*** Begin section ***

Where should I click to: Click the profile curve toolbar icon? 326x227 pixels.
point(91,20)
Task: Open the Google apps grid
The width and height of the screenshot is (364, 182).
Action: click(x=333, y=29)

*** End section ***

> [Assigned task]: Copy nothing except the lines from the one with "Task: Open the Google apps grid" through the end of the records; keep each exactly as it appears, first and last included.

> [Answer to this task]:
Task: Open the Google apps grid
The width and height of the screenshot is (364, 182).
Action: click(x=333, y=29)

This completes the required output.